RECORDS FOR THIS EXERCISE:
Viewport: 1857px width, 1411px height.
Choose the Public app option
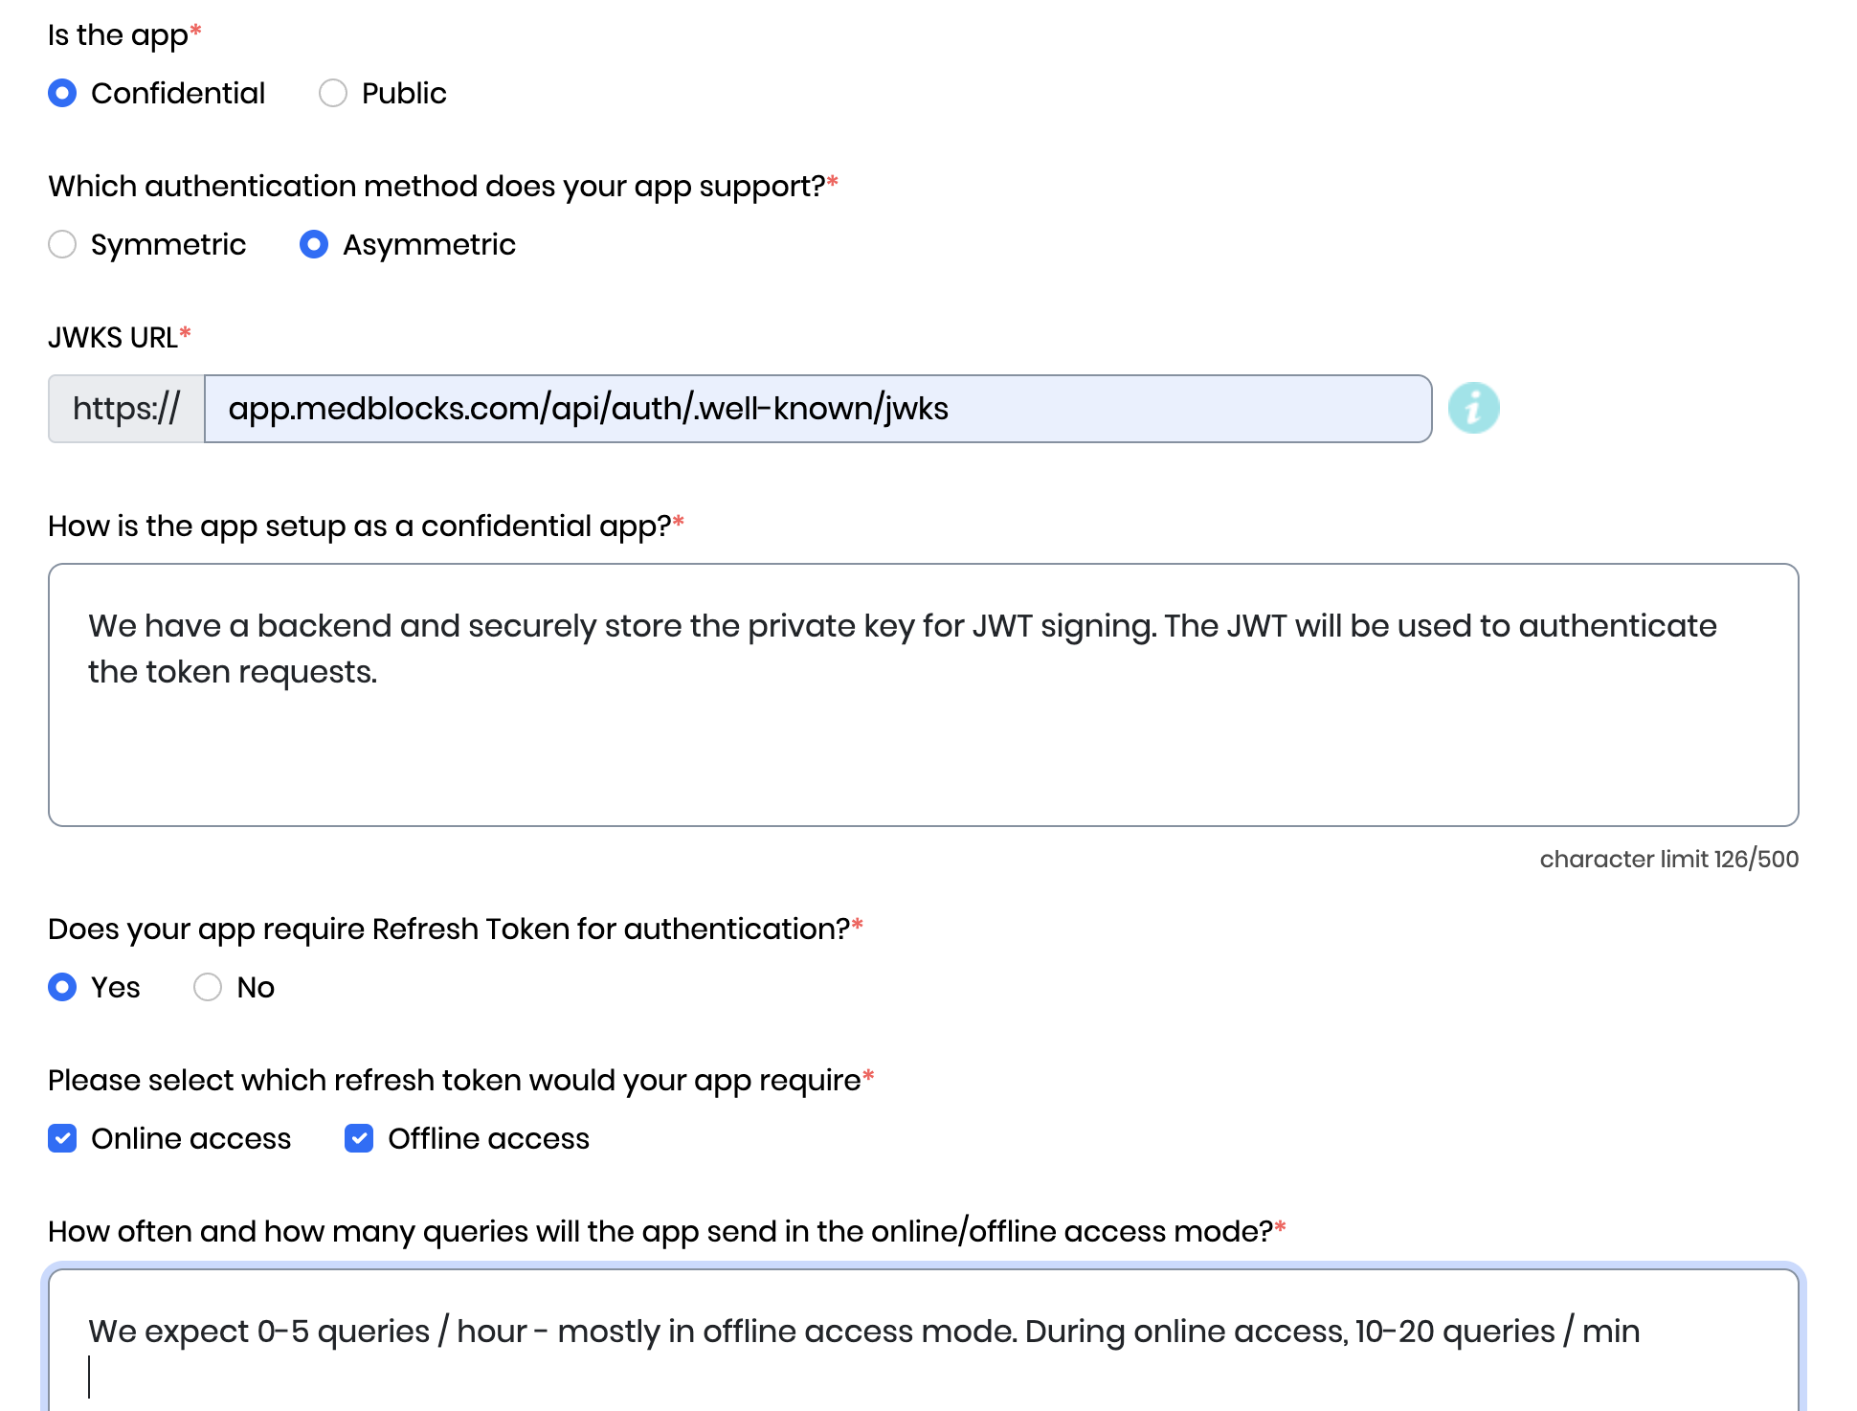(333, 93)
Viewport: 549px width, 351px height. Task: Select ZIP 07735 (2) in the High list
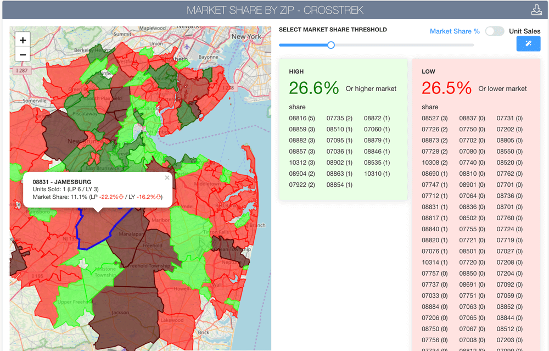pos(339,118)
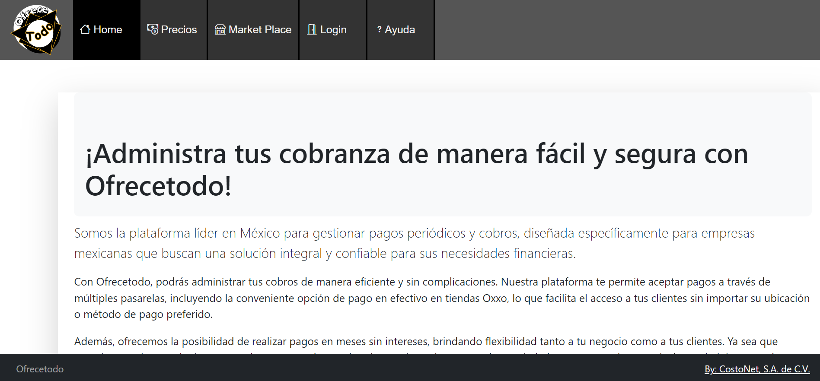Click the blank top area of the headline banner
Screen dimensions: 820x381
click(x=442, y=112)
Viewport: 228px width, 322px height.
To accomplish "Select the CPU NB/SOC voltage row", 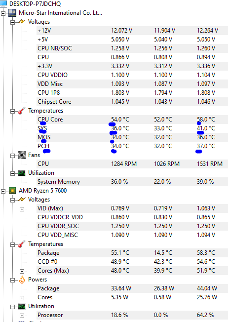I will [x=132, y=48].
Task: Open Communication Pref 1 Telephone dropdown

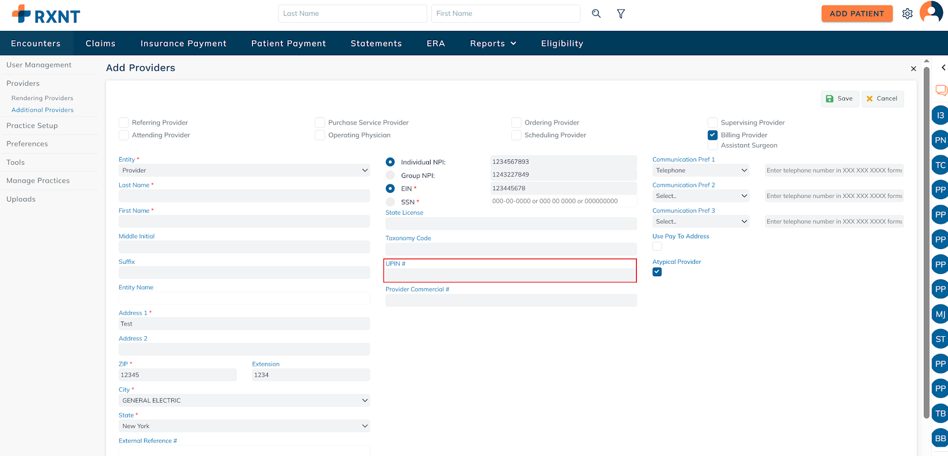Action: [700, 171]
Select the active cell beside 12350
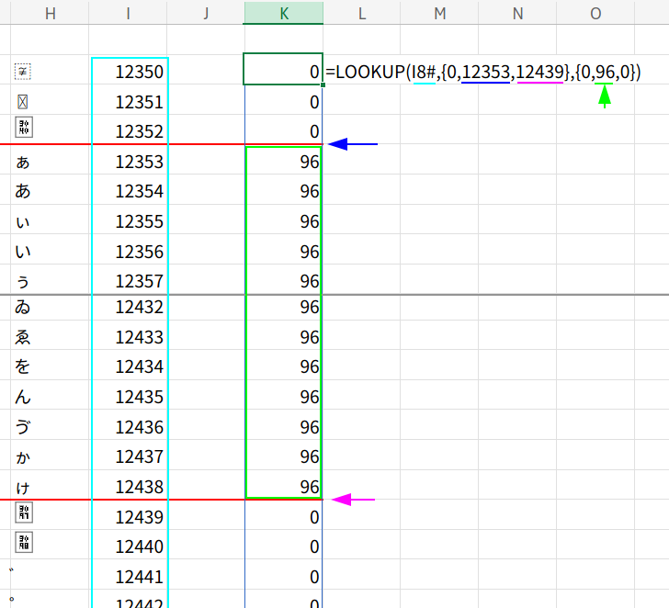Image resolution: width=669 pixels, height=608 pixels. click(x=283, y=70)
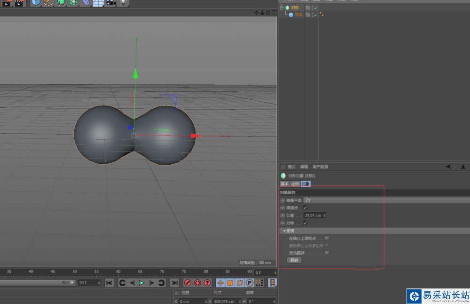Toggle the parameter keyframe P icon
Image resolution: width=470 pixels, height=304 pixels.
(250, 283)
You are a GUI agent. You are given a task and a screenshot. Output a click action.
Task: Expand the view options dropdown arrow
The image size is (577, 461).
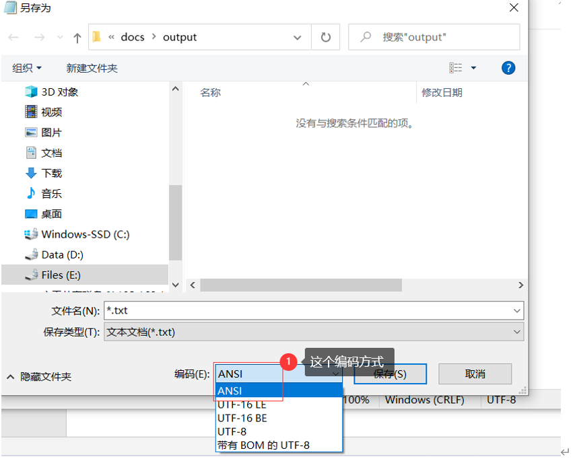pyautogui.click(x=473, y=68)
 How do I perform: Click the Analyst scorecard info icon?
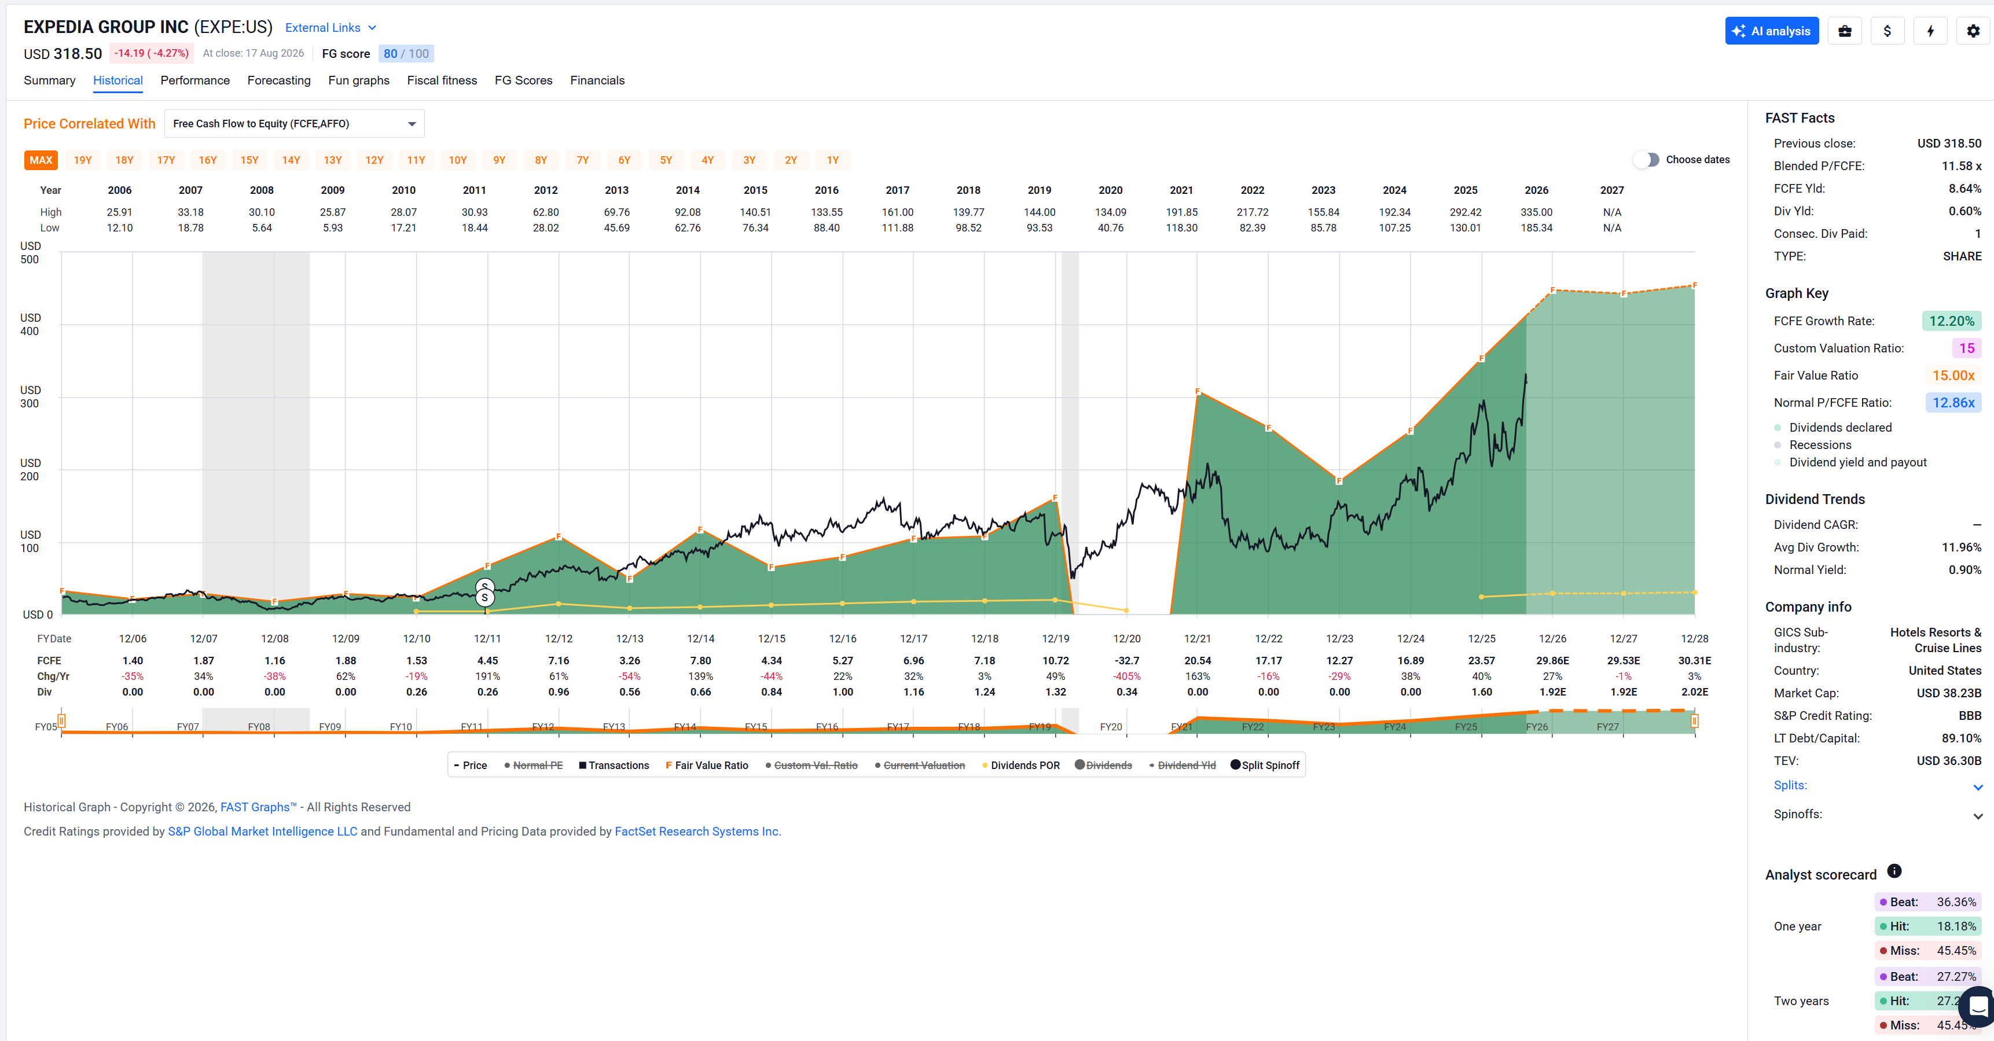click(1894, 871)
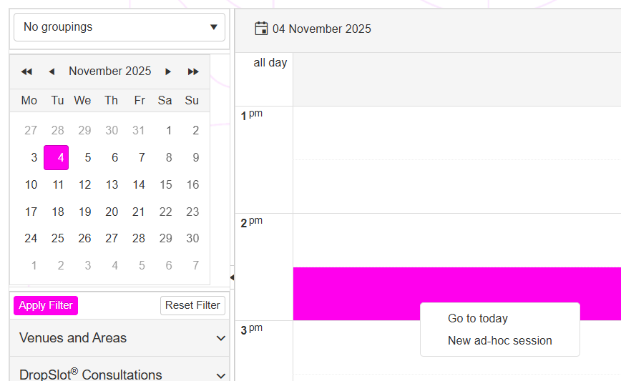621x381 pixels.
Task: Choose New ad-hoc session menu entry
Action: point(499,341)
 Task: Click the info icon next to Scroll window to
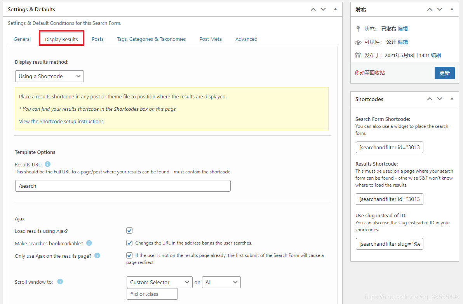point(60,282)
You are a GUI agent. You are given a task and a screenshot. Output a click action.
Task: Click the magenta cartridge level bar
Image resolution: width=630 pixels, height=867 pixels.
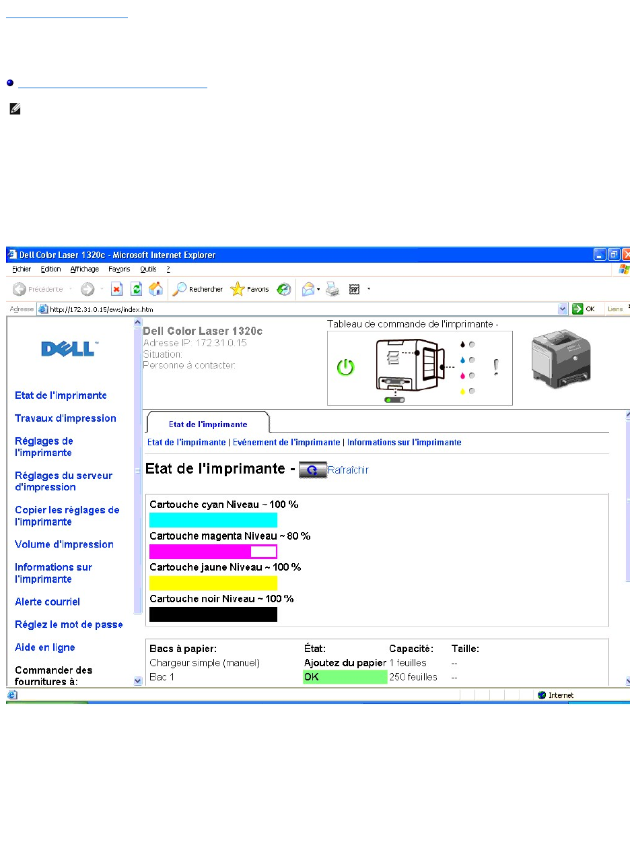(213, 552)
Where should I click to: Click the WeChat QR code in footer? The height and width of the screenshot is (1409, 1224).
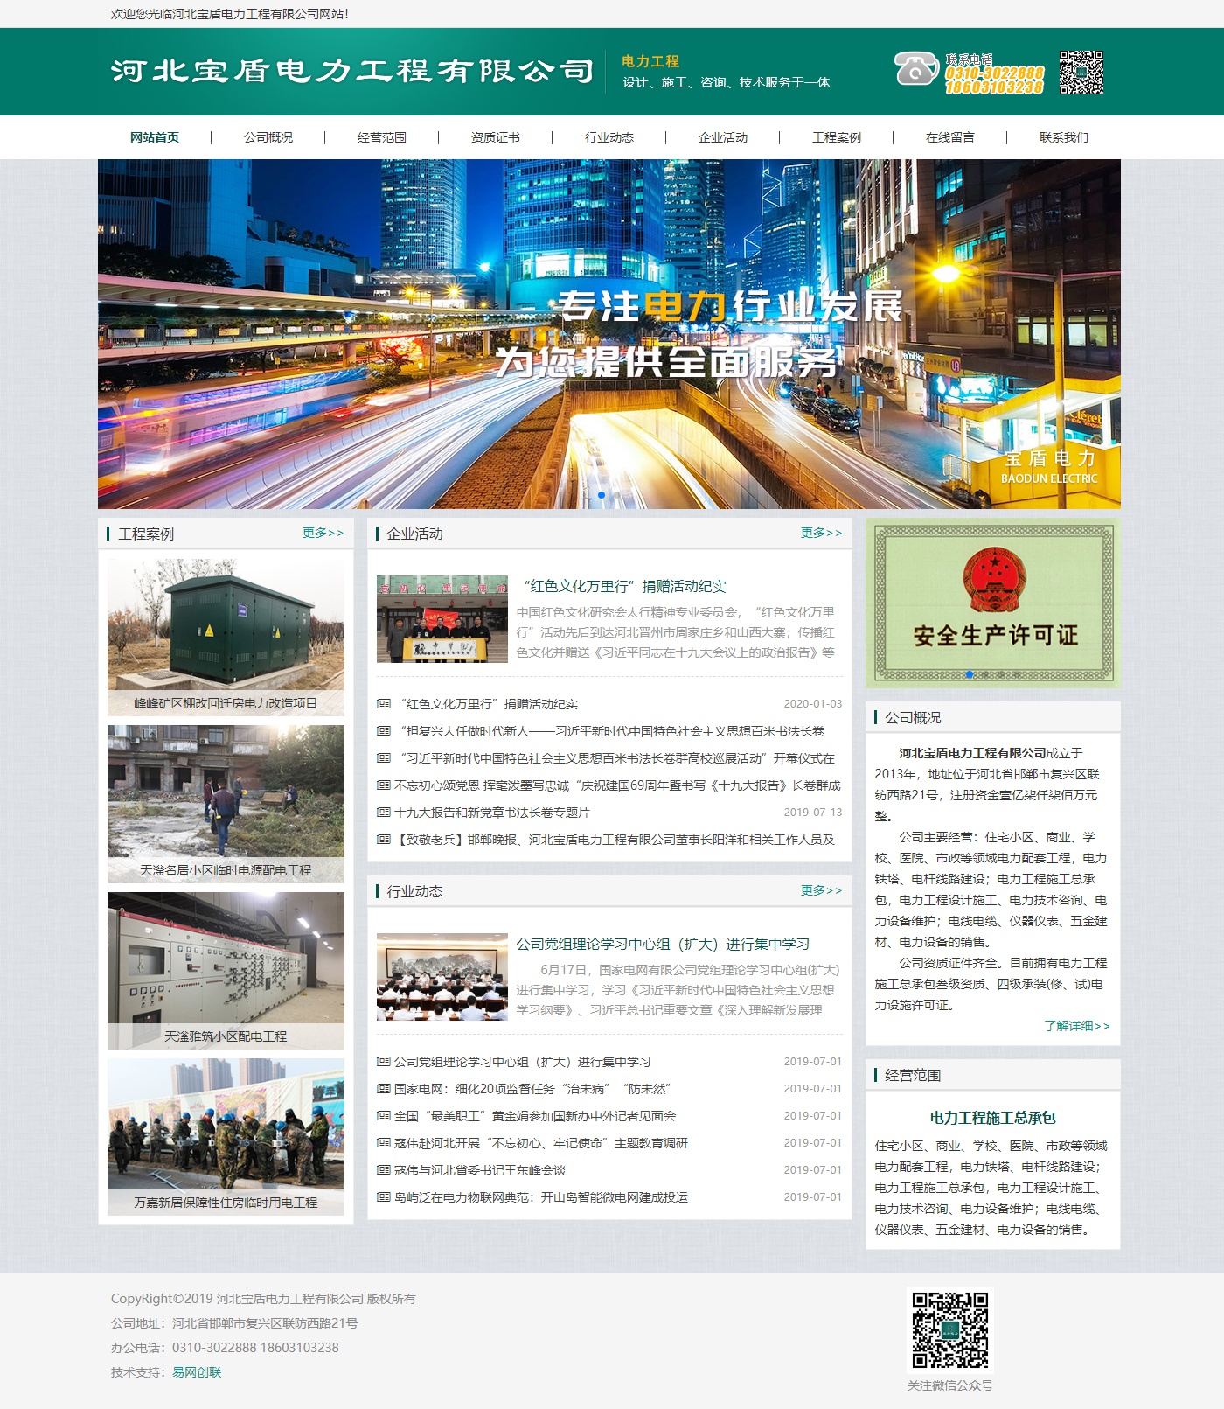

WHAT THIS TASK INVOLVES: The line that contains "Select the active cell beside 12350" opens the part to copy, and the last line of the records closes it; set down those lines exactly, pictures excluded.

ANSWER FOR THE TASK:
Select the active cell beside 12350
Image resolution: width=669 pixels, height=608 pixels. click(x=283, y=70)
Toggle the parameter keyframe P icon
Image resolution: width=470 pixels, height=304 pixels.
(250, 283)
You are a GUI agent. You are given a task and a screenshot. Output a click action.
Task: Expand the view options dropdown arrow
The image size is (577, 461).
pyautogui.click(x=473, y=68)
 How do I perform: Click the Analyst scorecard info icon?
click(1894, 871)
621x381 pixels.
Task: Choose New ad-hoc session menu entry
Action: point(499,341)
 Task: Click the info icon next to Scroll window to
point(60,282)
You are a GUI agent. You are given a task and a screenshot. Output a click action.
Task: Click the magenta cartridge level bar
Image resolution: width=630 pixels, height=867 pixels.
(213, 552)
Where should I click to: Click the WeChat QR code in footer? The height and width of the screenshot is (1409, 1224).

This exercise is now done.